> _ACTIVITY_
Please restate, word for word, the lines below that begin at the one with "Standard 63 (132, 642)" and end at the one with "Bedrukken van kleding (60, 1819)". Leave out all other lines.

Dataset entries:
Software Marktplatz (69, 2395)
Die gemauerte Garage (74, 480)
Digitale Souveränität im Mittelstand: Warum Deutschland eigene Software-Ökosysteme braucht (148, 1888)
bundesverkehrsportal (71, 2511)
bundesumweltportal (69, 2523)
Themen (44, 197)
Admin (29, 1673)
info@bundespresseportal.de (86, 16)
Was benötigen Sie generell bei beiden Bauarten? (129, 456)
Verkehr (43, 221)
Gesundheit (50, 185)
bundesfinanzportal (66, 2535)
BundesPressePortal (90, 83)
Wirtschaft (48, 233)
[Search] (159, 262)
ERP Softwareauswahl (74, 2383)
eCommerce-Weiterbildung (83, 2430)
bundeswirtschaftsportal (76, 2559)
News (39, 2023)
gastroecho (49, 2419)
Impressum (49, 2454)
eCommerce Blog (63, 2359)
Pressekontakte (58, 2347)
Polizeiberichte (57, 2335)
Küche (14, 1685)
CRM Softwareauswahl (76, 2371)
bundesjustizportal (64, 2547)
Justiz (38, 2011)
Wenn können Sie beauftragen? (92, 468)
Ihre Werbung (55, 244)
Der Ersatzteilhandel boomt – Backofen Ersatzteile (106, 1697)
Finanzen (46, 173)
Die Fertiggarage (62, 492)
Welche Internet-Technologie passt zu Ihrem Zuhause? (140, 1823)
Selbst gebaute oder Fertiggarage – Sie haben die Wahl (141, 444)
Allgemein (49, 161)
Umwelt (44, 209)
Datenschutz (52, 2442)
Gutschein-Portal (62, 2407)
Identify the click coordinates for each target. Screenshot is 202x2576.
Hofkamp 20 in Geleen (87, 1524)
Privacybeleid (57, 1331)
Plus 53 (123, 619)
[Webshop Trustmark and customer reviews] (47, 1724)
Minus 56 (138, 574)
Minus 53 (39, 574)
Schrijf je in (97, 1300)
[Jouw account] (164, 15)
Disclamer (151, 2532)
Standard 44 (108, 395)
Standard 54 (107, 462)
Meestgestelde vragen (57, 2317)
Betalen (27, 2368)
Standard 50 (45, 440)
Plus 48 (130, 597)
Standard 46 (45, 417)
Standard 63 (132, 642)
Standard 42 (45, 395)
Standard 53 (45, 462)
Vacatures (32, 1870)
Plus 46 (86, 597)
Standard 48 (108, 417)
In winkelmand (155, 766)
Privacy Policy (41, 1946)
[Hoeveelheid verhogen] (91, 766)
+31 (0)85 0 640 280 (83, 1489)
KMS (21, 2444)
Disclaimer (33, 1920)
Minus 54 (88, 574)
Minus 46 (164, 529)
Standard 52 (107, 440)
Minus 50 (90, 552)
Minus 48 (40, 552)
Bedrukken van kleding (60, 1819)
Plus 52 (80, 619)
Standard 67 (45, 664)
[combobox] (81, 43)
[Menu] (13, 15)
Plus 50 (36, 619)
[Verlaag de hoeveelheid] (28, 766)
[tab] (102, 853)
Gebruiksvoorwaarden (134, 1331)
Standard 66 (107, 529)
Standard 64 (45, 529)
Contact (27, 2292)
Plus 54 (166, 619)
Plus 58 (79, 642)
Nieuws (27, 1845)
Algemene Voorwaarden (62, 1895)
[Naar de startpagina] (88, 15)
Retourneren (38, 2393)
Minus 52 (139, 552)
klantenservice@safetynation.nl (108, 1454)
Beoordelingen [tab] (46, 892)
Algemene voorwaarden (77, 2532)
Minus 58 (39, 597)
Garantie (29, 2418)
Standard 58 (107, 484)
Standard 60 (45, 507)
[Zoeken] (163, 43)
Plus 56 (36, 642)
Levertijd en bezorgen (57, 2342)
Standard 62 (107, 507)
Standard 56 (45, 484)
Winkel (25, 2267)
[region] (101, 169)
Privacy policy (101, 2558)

> _RESULT FOR THIS TASK_
Standard 63 (132, 642)
Standard 42 (45, 395)
Standard 53 (45, 462)
Vacatures (32, 1870)
Plus 46 (86, 597)
Standard 48 (108, 417)
In winkelmand (155, 766)
Privacy Policy (41, 1946)
[Hoeveelheid verhogen] (91, 766)
+31 (0)85 0 640 280 (83, 1489)
KMS (21, 2444)
Disclaimer (33, 1920)
Minus 54 (88, 574)
Minus 46 (164, 529)
Standard 52 (107, 440)
Minus 50 (90, 552)
Minus 48 (40, 552)
Bedrukken van kleding (60, 1819)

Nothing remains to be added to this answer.